Mary Margaret gives Emma all of Henry's schoolwork from her classroom: book reports, art projects, a finished but not-yet-graded math test.
"Where's the rest of it?" Emma asks.
"This is all I have. I'm sorry," Mary Margaret replies, then echoes her own self. "This is all I have."
"All of his things," Emma mumbles, running a hand through her hair as she stands. "Regina has all of his things."
She isn't sure she blames magic for Henry's death. It was a coincidence, right? An awful, deadly, tragic coincidence.
But it was still Regina's baking that did it.
"Emma, I don't think you should-" Mary Margaret starts, but Emma is already out the door.
This time there are no nearby doctors to stop a physical fight, and Regina knows it, locking her door and ignoring the blonde yelling threats on her porch. Regina's wrapped up in her own mourning and self-loathing, and she doesn't have a crowd in black to murmur support and so-sorry-for-your-loss to her.
Emma has a gun, and she thinks about using it-but she ends up slumped against the front door, trying not to sob and failing miserably.
The clock over the library falters, stops, and then starts again, a full half-hour behind the correct time.
Day 7.
It shouldn't hurt less after only a week.
But it does. Emma catches herself spending whole hours not thinking of Henry. She doesn't shut herself up in Mary Margaret's apartment anymore, instead returning to her duties as Sheriff. People wave as they pass in the street, and Emma finds herself waving cheerfully back.
The clock stops for a full hour, before slowly shuddering to a start again.
Day 10.
Emma's always been Sheriff, right? She's lived her whole life in Storybrooke, and she's always lived with Mary Margaret, always been the head of the police.
She shouldn't have these vague, fleeting memories of another life, right? A big city, a lonely childhood, a lonely child (her child, "kid," Henry, her Henry), jail, a boyfriend, a book (Henry's book, her Henry), another sheriff once upon a time.
The memories leave as quickly as they come, and Emma does her best to shrug them off.
Day 14.
Emma performs her duties cheerfully; eating lunch at Granny's every afternoon, patrolling occasionally in the Sheriff's car, and making sure all of Storybrooke is safe and sound.
"Madam Mayor," she waves in greeting when she sees the other woman, as she always does.
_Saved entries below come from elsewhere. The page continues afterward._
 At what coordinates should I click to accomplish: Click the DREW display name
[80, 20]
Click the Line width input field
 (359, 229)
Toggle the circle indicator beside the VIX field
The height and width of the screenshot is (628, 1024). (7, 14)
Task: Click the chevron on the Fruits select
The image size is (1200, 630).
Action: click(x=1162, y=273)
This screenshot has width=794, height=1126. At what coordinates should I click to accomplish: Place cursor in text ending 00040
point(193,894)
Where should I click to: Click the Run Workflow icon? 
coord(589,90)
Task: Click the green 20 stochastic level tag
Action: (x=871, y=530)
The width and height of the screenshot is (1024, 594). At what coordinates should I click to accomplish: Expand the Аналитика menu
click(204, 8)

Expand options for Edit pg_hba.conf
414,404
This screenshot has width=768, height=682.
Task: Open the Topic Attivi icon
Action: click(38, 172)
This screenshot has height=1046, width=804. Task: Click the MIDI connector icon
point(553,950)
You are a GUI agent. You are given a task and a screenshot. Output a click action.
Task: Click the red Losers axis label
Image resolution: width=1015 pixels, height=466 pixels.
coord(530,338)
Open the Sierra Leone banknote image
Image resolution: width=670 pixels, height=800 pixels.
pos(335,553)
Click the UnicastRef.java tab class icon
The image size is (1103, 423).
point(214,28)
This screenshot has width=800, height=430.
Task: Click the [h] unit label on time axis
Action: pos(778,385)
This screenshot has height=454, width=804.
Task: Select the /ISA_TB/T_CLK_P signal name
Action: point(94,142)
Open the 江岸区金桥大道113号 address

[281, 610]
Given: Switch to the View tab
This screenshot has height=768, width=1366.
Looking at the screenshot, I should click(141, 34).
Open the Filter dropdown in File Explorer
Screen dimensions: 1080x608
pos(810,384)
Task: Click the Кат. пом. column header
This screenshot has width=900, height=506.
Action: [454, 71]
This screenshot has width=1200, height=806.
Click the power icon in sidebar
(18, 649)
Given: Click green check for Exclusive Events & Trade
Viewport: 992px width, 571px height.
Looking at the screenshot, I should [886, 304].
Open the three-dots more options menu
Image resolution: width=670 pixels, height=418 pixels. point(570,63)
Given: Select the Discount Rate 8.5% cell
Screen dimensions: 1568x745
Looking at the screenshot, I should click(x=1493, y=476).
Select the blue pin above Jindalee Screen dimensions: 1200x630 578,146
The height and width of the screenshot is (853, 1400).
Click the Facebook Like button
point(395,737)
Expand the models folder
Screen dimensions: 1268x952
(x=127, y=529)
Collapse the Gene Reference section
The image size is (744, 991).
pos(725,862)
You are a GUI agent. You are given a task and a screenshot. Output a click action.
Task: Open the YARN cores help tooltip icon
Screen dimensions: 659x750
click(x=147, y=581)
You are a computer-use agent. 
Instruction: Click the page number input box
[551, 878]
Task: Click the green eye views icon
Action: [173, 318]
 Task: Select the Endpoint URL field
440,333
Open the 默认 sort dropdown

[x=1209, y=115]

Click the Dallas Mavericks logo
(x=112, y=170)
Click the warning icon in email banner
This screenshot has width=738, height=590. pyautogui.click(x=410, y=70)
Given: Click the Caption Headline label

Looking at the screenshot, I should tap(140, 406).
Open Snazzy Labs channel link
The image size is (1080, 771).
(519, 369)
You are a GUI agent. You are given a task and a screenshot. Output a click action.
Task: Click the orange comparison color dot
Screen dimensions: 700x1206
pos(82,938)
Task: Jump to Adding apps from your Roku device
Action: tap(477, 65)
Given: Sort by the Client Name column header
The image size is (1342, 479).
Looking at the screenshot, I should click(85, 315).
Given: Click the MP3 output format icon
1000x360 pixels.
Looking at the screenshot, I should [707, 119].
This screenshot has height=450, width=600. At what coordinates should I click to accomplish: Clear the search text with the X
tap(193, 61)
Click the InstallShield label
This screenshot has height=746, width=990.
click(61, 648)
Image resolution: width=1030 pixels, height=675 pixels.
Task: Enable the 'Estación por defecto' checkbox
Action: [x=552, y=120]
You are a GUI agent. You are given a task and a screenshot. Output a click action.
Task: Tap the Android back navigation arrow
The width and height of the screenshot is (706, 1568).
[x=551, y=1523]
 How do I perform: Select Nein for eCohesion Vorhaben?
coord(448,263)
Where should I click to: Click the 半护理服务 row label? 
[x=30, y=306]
"Sheriff Swan." Regina replies coldly, as she always does. (Emma doesn't know what she did to make Regina dislike her so much; her best guess is that Regina thinks she's slacking off. Maybe she should step up patrols?)
The clock tower is stuck again. There's something important about the clock over the library, but for the life of her, Emma can't remember what it is.
Day 15.
Emma's always been Sheriff. She's lived her whole life in Storybrooke, and she's always lived with Mary Margaret, always been the head of the police.
The clock tower's stopped at 8:15, just like it always is.